→ **Information supplied**:
-*-
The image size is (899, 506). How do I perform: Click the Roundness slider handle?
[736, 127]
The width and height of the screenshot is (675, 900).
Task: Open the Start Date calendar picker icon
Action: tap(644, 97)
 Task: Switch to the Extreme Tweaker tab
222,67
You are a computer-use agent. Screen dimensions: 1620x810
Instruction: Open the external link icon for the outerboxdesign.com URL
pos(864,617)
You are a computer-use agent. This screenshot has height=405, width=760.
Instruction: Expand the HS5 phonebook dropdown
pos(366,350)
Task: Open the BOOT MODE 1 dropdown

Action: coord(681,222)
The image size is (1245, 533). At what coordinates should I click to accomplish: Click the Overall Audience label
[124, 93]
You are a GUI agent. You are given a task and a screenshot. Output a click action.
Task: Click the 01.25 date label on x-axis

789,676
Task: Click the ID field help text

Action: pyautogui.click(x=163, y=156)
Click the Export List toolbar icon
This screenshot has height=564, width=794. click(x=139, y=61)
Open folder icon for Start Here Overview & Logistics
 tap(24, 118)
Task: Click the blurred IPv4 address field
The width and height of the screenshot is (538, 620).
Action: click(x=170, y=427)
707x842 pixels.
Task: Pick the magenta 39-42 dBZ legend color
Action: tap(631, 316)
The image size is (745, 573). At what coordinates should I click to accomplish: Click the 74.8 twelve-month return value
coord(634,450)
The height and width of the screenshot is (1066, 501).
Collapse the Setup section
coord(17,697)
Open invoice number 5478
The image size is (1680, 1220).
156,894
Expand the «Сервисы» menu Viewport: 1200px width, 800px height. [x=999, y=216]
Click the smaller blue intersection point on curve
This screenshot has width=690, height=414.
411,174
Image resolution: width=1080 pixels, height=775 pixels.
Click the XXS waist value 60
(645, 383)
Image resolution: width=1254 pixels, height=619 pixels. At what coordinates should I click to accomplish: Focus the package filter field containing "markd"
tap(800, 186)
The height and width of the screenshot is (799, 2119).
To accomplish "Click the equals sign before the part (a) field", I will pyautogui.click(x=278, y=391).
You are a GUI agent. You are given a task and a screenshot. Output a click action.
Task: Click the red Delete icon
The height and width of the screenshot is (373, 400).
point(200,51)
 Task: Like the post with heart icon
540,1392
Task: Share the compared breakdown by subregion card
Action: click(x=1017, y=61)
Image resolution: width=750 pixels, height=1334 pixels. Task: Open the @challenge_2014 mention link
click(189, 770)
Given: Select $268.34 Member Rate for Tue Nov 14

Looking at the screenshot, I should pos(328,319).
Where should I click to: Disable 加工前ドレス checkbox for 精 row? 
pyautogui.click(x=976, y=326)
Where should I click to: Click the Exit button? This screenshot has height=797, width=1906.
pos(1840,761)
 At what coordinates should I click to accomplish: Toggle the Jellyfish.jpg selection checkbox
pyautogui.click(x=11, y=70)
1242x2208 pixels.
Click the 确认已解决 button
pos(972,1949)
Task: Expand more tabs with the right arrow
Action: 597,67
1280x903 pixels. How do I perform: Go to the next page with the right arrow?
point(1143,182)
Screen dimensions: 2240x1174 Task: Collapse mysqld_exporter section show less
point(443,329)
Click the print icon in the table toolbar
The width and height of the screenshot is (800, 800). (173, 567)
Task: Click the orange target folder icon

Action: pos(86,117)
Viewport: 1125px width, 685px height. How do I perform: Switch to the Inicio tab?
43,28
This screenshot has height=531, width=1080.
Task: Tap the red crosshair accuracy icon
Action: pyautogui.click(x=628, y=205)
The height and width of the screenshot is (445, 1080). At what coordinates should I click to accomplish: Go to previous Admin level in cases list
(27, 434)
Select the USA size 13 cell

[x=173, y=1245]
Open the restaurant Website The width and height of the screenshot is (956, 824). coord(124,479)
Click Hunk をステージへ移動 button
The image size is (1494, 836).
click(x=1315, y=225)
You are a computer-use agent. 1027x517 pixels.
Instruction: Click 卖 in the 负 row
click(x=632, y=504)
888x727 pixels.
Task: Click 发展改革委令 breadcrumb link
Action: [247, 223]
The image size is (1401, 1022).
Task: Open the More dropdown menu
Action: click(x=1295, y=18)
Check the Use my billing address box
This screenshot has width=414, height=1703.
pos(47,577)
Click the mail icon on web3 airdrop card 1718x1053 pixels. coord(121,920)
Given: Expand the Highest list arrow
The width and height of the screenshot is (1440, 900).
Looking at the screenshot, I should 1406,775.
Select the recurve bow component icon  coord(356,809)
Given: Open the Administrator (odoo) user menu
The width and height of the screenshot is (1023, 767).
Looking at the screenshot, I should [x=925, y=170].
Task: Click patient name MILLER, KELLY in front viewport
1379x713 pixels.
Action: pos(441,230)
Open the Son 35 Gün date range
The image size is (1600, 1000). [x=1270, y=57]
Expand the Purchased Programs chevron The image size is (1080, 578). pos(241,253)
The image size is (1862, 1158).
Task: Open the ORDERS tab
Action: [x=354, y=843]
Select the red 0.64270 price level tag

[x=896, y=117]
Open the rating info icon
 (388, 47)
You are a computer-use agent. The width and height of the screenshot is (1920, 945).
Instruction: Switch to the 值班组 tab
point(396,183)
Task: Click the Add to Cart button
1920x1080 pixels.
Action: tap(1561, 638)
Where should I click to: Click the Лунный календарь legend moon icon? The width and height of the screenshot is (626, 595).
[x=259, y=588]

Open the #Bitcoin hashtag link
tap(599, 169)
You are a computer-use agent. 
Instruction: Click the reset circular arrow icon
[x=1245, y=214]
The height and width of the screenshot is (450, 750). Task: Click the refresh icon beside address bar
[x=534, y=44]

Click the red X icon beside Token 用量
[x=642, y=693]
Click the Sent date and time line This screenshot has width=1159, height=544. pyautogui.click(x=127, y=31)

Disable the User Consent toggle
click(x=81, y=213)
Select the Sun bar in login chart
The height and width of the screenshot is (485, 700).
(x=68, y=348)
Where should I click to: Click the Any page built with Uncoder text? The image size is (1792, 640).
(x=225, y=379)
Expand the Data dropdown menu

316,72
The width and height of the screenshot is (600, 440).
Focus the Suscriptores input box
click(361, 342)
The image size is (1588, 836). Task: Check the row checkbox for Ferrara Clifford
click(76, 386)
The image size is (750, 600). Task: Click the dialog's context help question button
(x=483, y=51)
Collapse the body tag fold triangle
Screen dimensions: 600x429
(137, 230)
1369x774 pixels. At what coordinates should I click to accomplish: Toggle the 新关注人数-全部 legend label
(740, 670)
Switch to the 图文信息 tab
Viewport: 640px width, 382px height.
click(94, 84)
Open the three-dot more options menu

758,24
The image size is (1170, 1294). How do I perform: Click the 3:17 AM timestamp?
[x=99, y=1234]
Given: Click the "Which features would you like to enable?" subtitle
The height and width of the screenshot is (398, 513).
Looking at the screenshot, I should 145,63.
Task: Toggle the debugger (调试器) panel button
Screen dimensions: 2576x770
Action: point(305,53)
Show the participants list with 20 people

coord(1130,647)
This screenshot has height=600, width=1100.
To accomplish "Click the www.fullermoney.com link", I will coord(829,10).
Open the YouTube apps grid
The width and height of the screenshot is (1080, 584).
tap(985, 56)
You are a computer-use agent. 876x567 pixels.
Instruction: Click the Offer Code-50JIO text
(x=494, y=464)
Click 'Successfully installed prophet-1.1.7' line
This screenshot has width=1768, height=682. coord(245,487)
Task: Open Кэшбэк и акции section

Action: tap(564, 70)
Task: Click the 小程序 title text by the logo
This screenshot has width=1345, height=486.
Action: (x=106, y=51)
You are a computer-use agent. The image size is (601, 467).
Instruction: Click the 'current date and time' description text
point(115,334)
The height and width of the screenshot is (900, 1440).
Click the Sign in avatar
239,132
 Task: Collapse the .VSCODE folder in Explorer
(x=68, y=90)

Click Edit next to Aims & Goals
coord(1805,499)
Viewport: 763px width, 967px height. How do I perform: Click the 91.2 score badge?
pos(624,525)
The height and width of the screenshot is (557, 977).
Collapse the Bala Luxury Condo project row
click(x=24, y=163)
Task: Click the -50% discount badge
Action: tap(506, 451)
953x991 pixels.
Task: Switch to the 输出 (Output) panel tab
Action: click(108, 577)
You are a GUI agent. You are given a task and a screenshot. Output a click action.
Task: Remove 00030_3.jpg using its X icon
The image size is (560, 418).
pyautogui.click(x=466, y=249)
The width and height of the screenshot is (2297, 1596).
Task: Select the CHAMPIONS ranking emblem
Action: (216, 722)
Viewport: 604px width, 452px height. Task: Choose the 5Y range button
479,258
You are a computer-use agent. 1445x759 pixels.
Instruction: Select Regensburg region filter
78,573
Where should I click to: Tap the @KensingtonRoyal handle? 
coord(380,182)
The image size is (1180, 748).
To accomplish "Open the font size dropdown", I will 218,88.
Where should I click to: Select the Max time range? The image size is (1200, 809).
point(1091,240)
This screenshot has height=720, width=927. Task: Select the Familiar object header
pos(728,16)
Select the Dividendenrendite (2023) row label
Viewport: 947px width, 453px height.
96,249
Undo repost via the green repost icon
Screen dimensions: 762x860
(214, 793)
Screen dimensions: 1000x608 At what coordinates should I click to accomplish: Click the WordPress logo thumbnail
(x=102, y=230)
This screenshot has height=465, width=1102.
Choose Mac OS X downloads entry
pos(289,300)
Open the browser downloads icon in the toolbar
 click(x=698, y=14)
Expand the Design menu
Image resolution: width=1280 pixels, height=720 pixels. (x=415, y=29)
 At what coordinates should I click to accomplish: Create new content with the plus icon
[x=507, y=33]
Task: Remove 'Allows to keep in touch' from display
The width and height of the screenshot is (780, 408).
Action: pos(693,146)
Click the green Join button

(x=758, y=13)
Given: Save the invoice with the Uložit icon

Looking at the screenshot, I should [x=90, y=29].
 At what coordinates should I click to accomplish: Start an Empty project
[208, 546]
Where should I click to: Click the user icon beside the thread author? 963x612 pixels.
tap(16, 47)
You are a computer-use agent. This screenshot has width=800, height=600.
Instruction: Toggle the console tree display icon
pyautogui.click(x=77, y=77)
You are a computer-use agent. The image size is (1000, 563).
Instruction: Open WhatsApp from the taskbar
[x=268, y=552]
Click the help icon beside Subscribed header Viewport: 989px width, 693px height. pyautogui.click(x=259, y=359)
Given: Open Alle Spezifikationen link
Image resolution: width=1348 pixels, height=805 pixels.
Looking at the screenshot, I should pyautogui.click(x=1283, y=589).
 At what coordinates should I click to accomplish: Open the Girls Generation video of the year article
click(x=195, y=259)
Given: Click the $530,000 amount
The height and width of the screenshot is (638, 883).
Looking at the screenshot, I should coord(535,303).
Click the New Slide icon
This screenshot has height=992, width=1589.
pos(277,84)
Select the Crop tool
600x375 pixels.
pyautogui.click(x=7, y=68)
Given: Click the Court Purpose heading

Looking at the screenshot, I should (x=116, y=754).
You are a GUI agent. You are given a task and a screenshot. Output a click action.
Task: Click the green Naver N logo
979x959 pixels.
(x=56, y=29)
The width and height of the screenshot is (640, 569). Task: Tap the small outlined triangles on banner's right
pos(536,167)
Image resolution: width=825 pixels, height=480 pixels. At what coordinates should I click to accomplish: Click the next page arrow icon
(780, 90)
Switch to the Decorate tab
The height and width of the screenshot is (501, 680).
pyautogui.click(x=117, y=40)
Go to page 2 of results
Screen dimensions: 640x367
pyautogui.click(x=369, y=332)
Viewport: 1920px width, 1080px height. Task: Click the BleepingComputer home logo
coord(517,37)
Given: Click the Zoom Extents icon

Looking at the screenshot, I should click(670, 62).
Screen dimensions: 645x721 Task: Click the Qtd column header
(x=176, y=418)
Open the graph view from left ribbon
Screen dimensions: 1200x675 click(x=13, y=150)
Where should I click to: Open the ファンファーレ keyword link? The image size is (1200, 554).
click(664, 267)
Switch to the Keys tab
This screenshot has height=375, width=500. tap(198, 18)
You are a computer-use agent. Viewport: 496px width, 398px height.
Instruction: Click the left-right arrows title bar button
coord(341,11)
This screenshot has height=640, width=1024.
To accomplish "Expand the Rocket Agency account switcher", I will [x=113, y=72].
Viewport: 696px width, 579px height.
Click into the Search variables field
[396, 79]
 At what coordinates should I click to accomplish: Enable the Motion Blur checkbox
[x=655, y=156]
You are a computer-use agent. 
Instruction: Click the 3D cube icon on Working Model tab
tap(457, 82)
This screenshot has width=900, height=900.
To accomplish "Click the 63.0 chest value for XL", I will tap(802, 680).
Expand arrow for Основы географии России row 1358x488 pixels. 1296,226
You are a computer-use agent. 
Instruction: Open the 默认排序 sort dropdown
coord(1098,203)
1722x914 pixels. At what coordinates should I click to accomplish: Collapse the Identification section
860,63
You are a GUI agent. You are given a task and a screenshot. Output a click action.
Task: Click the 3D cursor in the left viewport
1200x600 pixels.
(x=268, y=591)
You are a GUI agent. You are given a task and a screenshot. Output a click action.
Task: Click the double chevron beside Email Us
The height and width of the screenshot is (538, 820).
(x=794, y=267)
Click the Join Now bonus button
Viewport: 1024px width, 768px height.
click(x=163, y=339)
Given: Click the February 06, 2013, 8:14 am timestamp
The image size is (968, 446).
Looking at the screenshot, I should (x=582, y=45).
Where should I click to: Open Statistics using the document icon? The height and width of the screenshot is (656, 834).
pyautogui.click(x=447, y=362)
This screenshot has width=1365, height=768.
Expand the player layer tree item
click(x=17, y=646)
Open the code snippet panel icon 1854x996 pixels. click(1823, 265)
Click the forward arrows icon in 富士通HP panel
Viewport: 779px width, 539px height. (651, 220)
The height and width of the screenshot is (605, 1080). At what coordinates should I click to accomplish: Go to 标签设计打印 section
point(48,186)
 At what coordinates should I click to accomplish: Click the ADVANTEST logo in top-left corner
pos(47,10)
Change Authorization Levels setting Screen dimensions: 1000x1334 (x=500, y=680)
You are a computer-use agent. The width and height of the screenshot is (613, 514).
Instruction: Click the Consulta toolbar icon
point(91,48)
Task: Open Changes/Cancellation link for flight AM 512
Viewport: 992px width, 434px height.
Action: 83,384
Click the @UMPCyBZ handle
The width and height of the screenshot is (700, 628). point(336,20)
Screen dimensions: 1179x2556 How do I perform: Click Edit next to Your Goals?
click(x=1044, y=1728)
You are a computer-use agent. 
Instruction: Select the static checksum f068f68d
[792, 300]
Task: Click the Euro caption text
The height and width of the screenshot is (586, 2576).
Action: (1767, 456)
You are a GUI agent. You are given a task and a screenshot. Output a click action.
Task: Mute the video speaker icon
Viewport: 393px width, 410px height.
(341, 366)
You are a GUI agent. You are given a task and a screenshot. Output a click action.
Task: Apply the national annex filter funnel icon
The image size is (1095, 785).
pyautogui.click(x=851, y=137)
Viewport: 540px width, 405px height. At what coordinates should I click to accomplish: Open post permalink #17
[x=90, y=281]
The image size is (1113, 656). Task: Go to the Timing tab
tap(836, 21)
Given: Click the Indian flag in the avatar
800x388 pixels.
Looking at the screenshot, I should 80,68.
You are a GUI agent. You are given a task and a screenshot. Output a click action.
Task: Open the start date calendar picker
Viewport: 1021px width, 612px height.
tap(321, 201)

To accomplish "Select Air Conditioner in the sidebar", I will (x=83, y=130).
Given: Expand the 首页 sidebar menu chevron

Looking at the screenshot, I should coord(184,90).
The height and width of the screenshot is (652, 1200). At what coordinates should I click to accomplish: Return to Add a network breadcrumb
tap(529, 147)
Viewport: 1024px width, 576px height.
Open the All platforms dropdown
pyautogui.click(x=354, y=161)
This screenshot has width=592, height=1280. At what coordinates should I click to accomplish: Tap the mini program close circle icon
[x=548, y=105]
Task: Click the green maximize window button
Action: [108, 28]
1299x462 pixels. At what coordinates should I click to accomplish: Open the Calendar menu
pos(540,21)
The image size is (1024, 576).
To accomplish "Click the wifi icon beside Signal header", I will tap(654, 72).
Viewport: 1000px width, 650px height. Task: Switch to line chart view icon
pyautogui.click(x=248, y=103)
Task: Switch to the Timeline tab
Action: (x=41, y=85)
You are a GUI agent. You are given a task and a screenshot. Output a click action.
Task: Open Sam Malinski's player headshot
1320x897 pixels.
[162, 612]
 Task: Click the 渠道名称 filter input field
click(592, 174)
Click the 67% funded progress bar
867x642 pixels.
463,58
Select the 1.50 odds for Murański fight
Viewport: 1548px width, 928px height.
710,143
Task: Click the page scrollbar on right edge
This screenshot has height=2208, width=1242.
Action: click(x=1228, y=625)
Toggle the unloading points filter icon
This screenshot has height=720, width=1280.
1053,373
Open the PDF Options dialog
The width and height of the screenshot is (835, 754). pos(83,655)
-*-
→ **What to produce**:
Among the lines above, find those with the string "Remove" and copy them.

→ **Task answer**:
Task: Remove 00030_3.jpg using its X icon
Task: Remove 'Allows to keep in touch' from display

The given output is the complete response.